Depuis le 9 avril, les machines de Philippe Motta ont investi la Galerie des Bains Douches à Saverdun. Ces sculptures, disposées au milieu de travaux plastiques d'écriture-peinture, ont de quoi surprendre le visiteur.

Placées sur des socles, elles n'ont parfois plus grand chose à voir avec des machines à écrire. Volontairement abîmées, déstructurées, elles en ressortent sublimées, à l'image d'objets antiques exposés dans un musée.

Une écriture cicatricielle remise en cause par le virtuel

C'est toute une réflexion sur l'écriture que nous propose Philippe Motta par le biais de cette exposition.

Pour cet ancien journaliste, aujourd'hui écrivain et sculpteur, l'écriture a toujours été un centre d'intérêt. Depuis près de trente ans, il trouve à travers elle un champ d'exploration complet, donnant naissance par exemple à des toiles mêlant types et contre-types, mélangés et rassemblés.
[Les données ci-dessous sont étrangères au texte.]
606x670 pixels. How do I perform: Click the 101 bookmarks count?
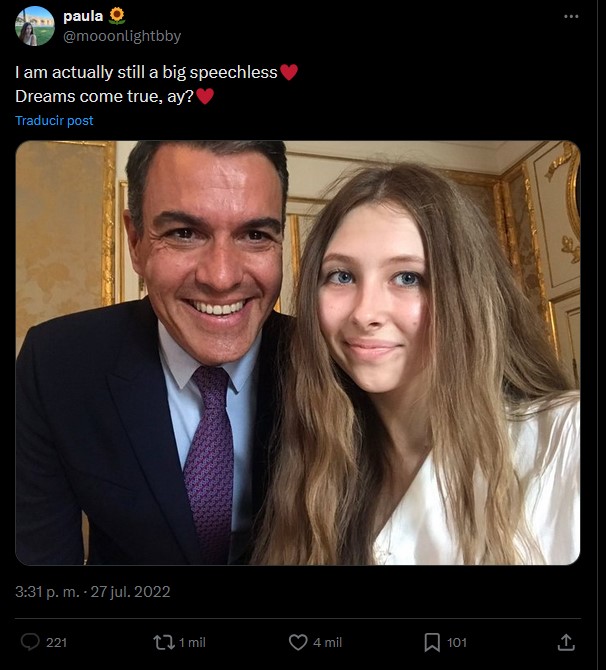[456, 642]
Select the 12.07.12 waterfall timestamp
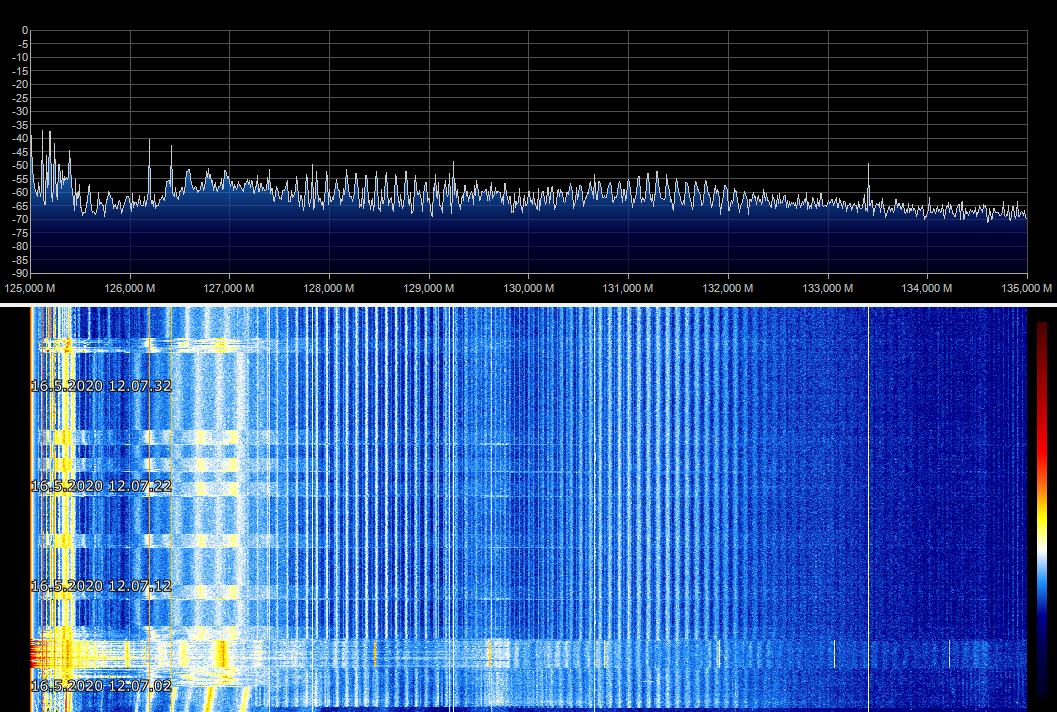 click(x=101, y=585)
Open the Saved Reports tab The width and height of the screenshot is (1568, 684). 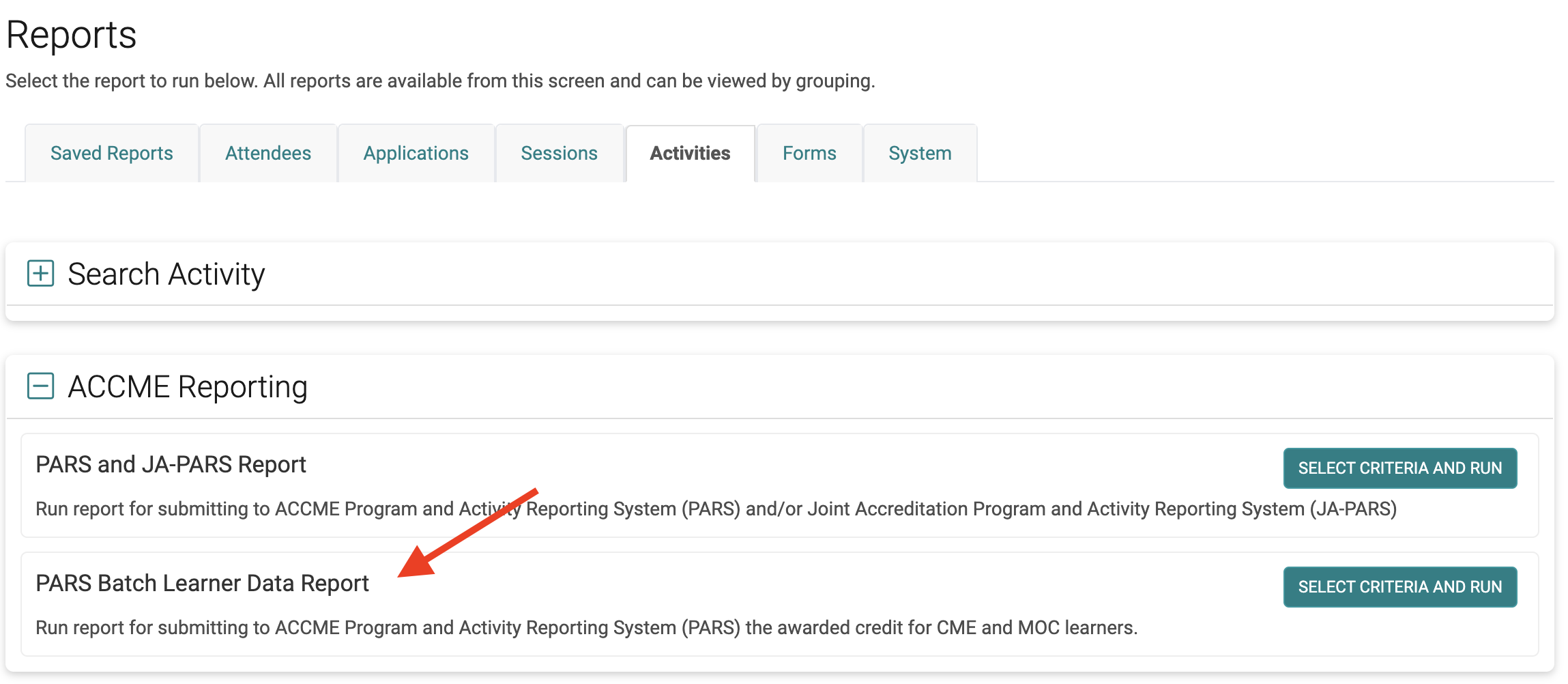point(111,154)
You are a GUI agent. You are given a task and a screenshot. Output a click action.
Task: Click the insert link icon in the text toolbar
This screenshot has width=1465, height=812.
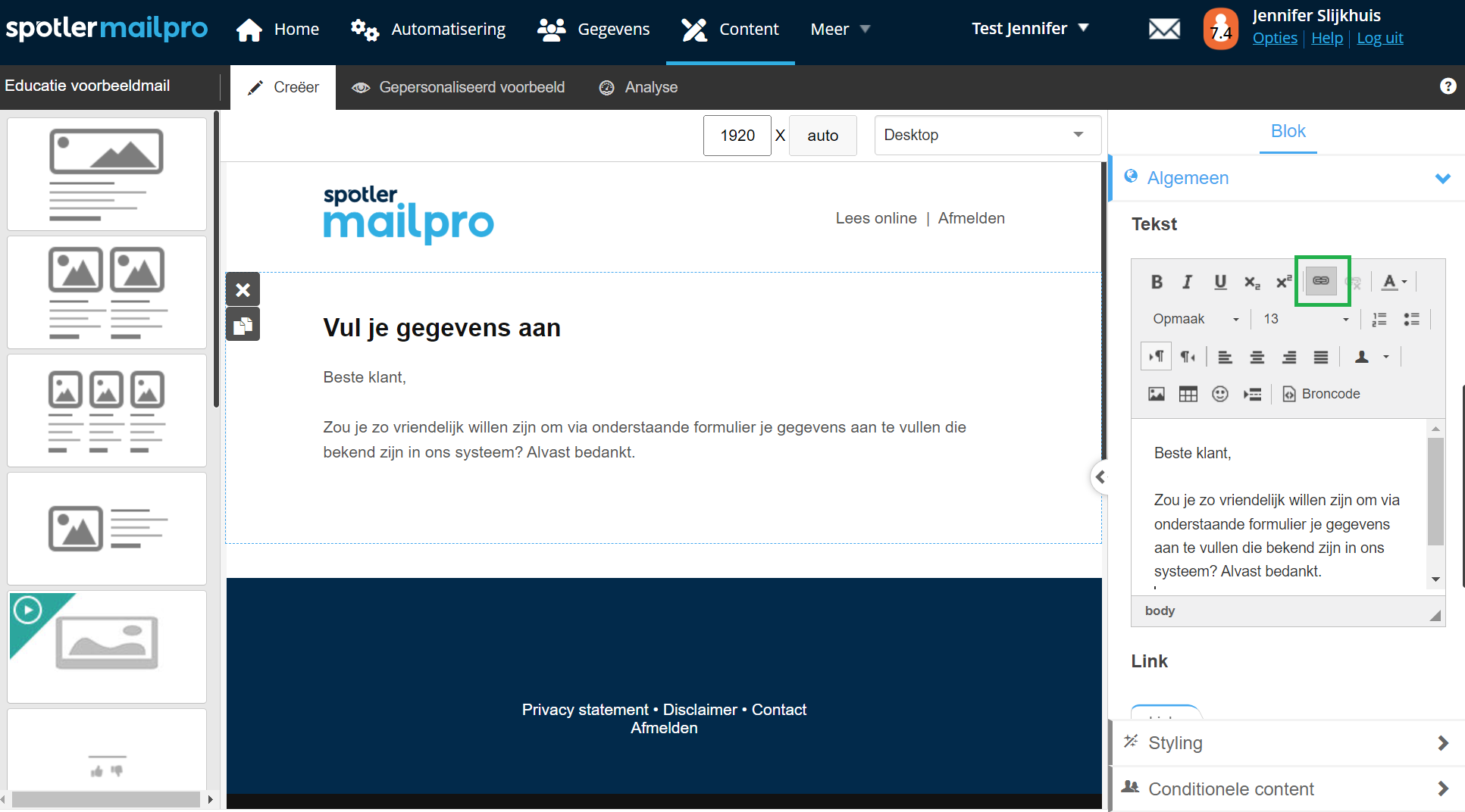[1321, 281]
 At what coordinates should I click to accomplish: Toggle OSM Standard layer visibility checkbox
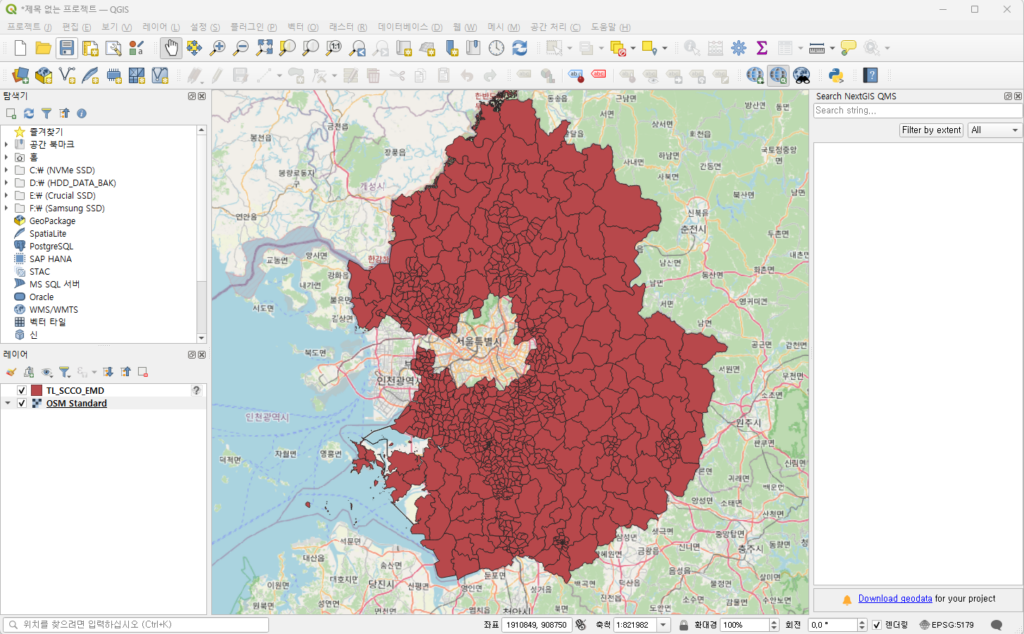tap(21, 403)
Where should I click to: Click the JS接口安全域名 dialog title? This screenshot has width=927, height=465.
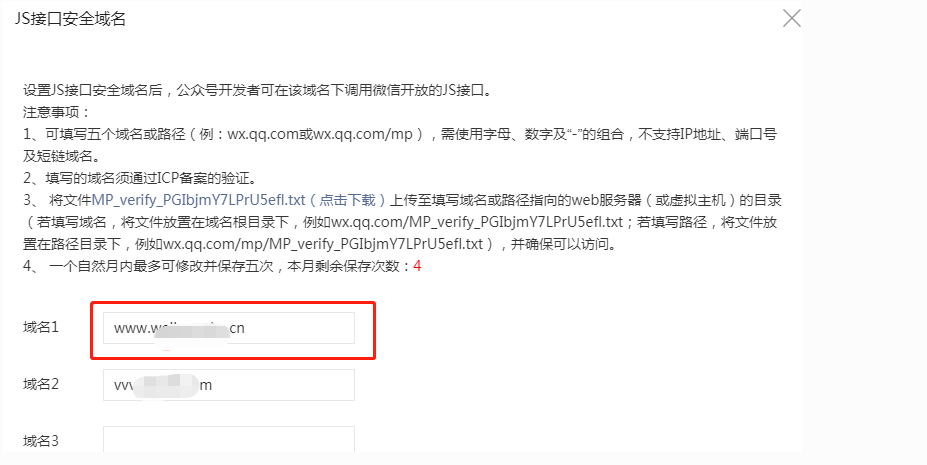coord(70,18)
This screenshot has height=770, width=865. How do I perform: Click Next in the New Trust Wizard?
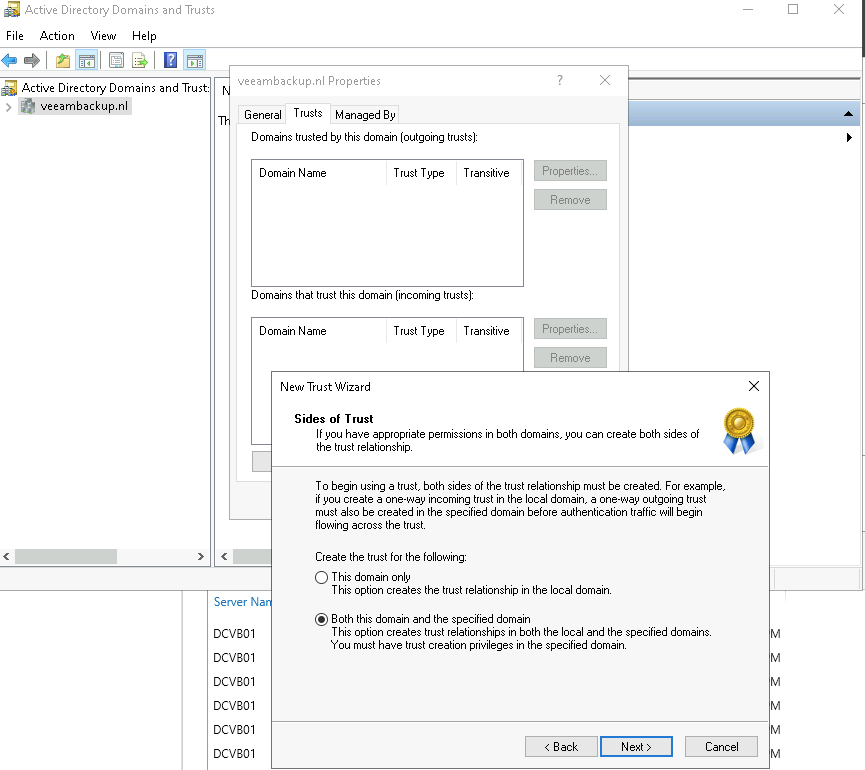click(x=636, y=747)
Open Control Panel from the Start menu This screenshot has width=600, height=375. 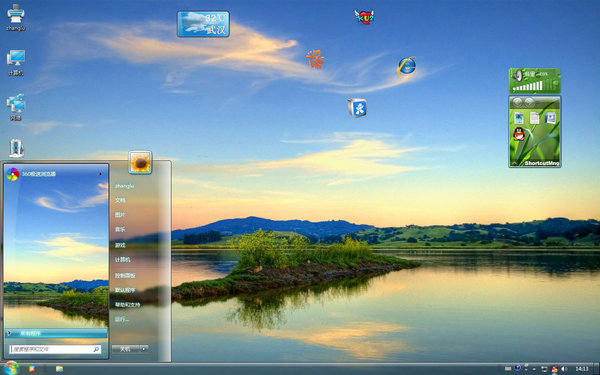(x=125, y=275)

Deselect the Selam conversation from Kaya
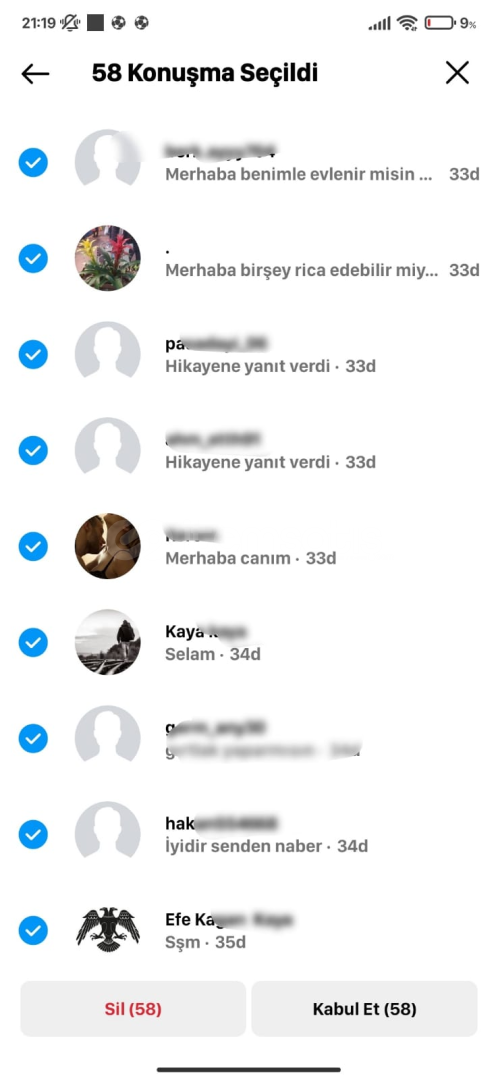coord(33,643)
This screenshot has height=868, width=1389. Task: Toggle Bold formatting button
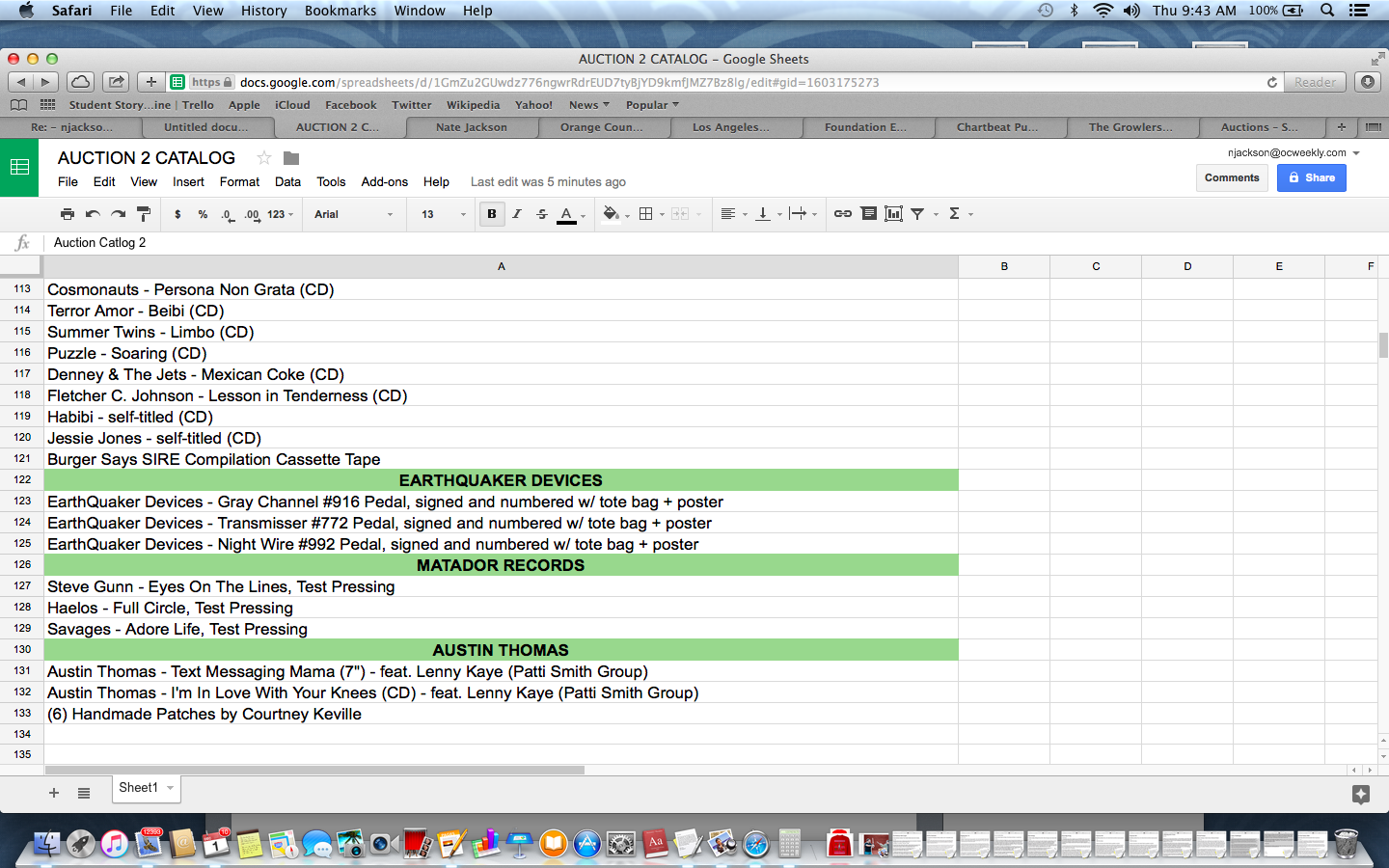pyautogui.click(x=492, y=214)
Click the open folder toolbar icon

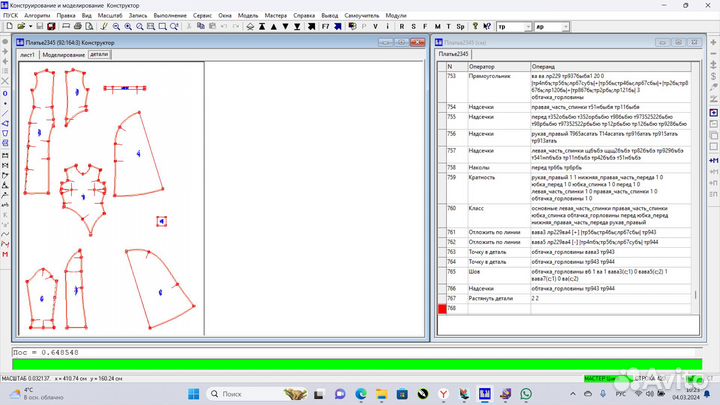click(x=21, y=27)
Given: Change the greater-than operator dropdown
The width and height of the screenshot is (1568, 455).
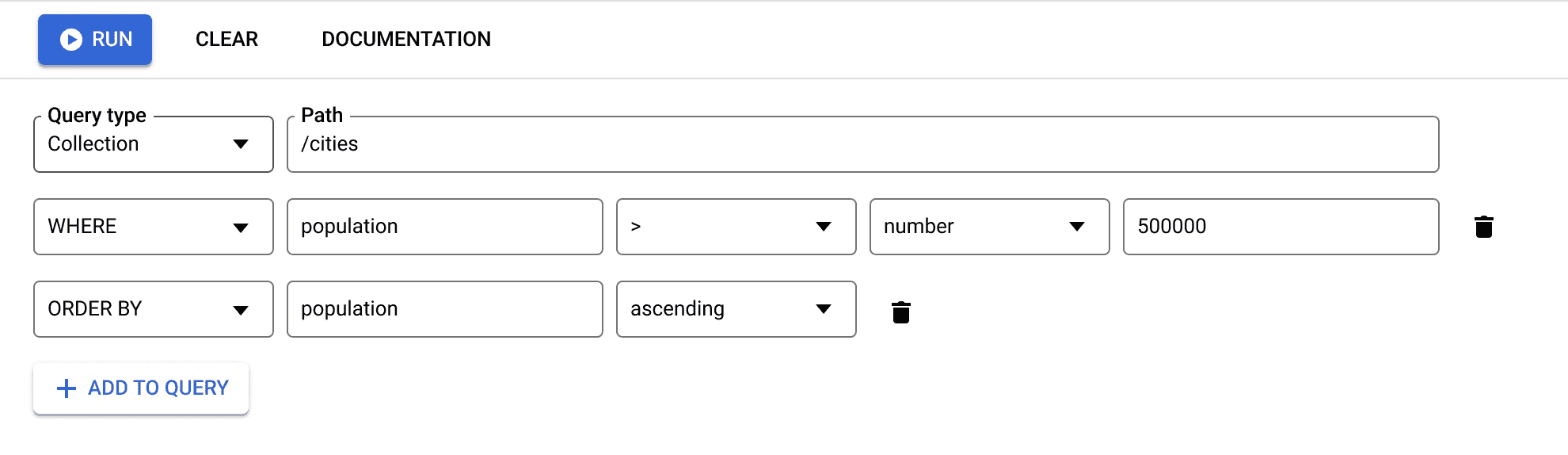Looking at the screenshot, I should [736, 227].
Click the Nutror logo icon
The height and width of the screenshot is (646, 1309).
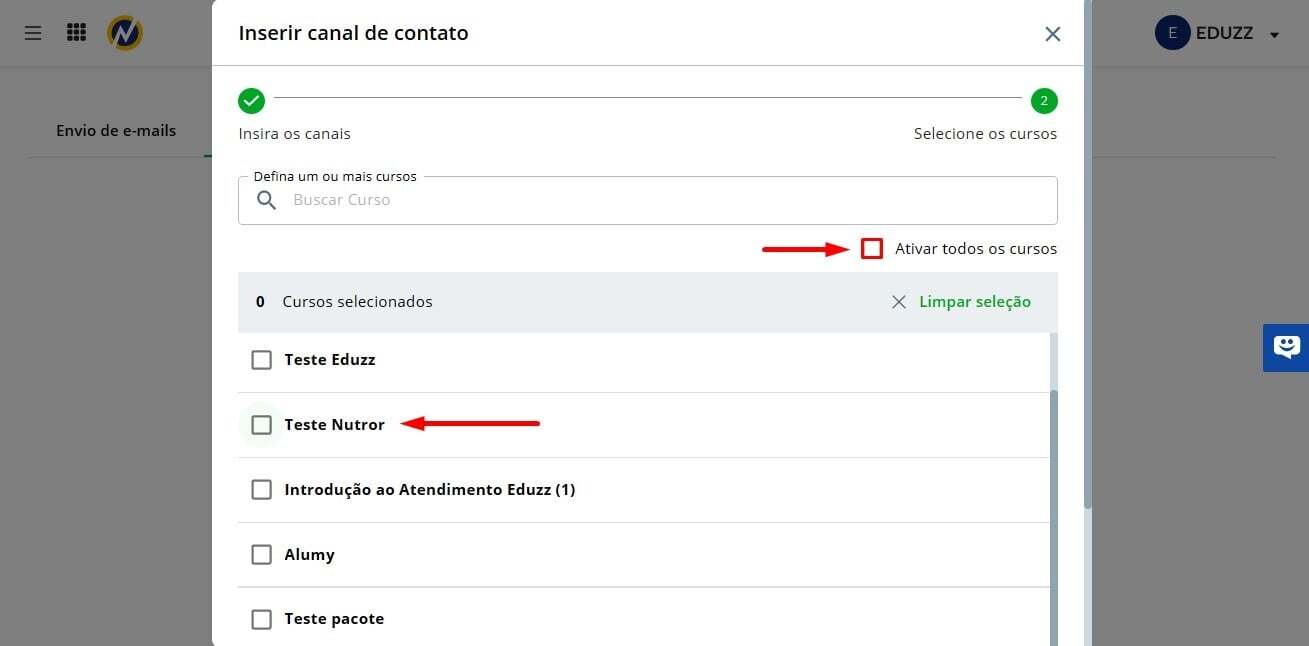[125, 33]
À travers cette démarche, l'artiste revient aux origines de l'écriture. Pour lui, «écrire, c'est marquer. Au sens physique du terme» Et il en veut pour preuve les origines de ce verbe, dans la langue dite «indo-européenne», qui serait antérieure au grec et au latin: «écrire provient du terme «sker», qui signifie «gratter», «inciser» et se rapproche du «skariphos», le stylet avec lequel on gravait la pierre et que l'on retrouve dans «scarification»

«C'est cette écriture cicatricielle, explique-t-il, charnelle, que la technologie moderne se propose de virtualiser: les outils sont peu à peu remplacés par des pixels, les supports par une surface, la matière par une lumière»

Faut-il s'en réjouir ou s'en méfier? En exposant ses machines comme des outils offensés, Philippe Motta souhaite simplement faire un constat et montrer qu'elles sont désormais un vestige, que le virtuel en a fait un antique.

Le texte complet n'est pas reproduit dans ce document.